# YOUR GOAL
Rewrite the entries below, replacing "GUI agent" with "desktop agent" wherever it occurs and leaving everything else unchanged.

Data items
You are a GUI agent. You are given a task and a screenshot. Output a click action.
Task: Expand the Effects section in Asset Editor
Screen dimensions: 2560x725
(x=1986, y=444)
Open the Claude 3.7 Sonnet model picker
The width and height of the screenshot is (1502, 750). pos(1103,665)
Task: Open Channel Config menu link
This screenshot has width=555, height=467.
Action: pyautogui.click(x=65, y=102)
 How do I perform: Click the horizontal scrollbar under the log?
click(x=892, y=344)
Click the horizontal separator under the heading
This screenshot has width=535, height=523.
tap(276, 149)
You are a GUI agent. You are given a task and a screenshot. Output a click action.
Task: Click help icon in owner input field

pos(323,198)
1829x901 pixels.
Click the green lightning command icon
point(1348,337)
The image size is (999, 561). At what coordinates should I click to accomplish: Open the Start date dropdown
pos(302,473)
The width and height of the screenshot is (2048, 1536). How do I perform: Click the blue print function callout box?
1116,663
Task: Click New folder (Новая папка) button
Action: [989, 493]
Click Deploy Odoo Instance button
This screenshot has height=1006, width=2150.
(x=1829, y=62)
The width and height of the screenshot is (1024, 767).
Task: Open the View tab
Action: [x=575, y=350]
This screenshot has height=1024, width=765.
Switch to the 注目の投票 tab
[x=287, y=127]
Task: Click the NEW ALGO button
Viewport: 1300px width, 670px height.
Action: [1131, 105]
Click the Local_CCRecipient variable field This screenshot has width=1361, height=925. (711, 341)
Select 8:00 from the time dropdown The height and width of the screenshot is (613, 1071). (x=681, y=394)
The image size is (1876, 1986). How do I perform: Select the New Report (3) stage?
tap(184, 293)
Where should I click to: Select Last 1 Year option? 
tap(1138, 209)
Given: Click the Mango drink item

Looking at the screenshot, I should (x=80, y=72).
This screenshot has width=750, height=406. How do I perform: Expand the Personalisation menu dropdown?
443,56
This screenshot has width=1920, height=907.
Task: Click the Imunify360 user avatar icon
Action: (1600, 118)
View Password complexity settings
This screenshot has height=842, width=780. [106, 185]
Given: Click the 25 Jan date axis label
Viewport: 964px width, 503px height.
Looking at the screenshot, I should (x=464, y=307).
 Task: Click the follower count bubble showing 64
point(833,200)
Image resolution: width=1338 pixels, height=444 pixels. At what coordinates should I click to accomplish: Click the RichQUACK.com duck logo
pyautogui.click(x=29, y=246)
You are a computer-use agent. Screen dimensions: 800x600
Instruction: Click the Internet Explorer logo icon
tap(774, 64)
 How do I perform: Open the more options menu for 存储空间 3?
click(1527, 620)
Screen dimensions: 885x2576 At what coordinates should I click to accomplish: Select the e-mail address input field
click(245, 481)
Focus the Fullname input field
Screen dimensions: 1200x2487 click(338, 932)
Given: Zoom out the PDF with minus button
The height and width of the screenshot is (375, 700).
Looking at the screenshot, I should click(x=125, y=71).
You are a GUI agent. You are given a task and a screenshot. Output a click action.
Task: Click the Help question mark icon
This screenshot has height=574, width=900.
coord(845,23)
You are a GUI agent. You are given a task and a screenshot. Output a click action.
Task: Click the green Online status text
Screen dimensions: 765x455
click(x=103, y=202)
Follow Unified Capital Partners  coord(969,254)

# RESULT OF THE EXERCISE
You are a desktop agent. You are given a task and a screenshot. Output a click action.
Task: Expand the Effects section in Asset Editor
Screen dimensions: 2560x725
(x=1986, y=444)
Open the Claude 3.7 Sonnet model picker
The width and height of the screenshot is (1502, 750). pos(1103,665)
Task: Open Channel Config menu link
This screenshot has width=555, height=467.
Action: pyautogui.click(x=65, y=102)
 How do I perform: Click the horizontal scrollbar under the log?
click(x=892, y=344)
Click the horizontal separator under the heading
This screenshot has width=535, height=523.
tap(276, 149)
You are a desktop agent. You are given a task and a screenshot. Output a click action.
Task: Click help icon in owner input field

pos(323,198)
1829x901 pixels.
Click the green lightning command icon
point(1348,337)
The image size is (999, 561). At what coordinates should I click to accomplish: Open the Start date dropdown
pos(302,473)
The width and height of the screenshot is (2048, 1536). How do I perform: Click the blue print function callout box?
1116,663
Task: Click New folder (Новая папка) button
Action: [989, 493]
Click Deploy Odoo Instance button
This screenshot has height=1006, width=2150.
(x=1829, y=62)
The width and height of the screenshot is (1024, 767).
Task: Open the View tab
Action: [x=575, y=350]
This screenshot has height=1024, width=765.
Switch to the 注目の投票 tab
[x=287, y=127]
Task: Click the NEW ALGO button
Viewport: 1300px width, 670px height.
Action: [1131, 105]
Click the Local_CCRecipient variable field This screenshot has width=1361, height=925. (711, 341)
Select 8:00 from the time dropdown The height and width of the screenshot is (613, 1071). (x=681, y=394)
The image size is (1876, 1986). How do I perform: Select the New Report (3) stage?
tap(184, 293)
Where should I click to: Select Last 1 Year option? 
tap(1138, 209)
Given: Click the Mango drink item

Looking at the screenshot, I should (x=80, y=72).
This screenshot has width=750, height=406. How do I perform: Expand the Personalisation menu dropdown?
443,56
This screenshot has width=1920, height=907.
Task: Click the Imunify360 user avatar icon
Action: (1600, 118)
View Password complexity settings
This screenshot has height=842, width=780. [106, 185]
Given: Click the 25 Jan date axis label
Viewport: 964px width, 503px height.
Looking at the screenshot, I should (x=464, y=307).
 Task: Click the follower count bubble showing 64
point(833,200)
Image resolution: width=1338 pixels, height=444 pixels. At what coordinates should I click to accomplish: Click the RichQUACK.com duck logo
pyautogui.click(x=29, y=246)
You are a computer-use agent. Screen dimensions: 800x600
Instruction: Click the Internet Explorer logo icon
tap(774, 64)
 How do I perform: Open the more options menu for 存储空间 3?
click(1527, 620)
Screen dimensions: 885x2576 At what coordinates should I click to accomplish: Select the e-mail address input field
click(245, 481)
Focus the Fullname input field
Screen dimensions: 1200x2487 click(338, 932)
Given: Zoom out the PDF with minus button
The height and width of the screenshot is (375, 700).
Looking at the screenshot, I should click(x=125, y=71).
You are a desktop agent. You are given a task and a screenshot. Output a click action.
Task: Click the Help question mark icon
This screenshot has height=574, width=900.
coord(845,23)
You are a desktop agent. You are given a task and a screenshot. Output a click action.
Task: Click the green Online status text
Screen dimensions: 765x455
click(x=103, y=202)
Follow Unified Capital Partners  coord(969,254)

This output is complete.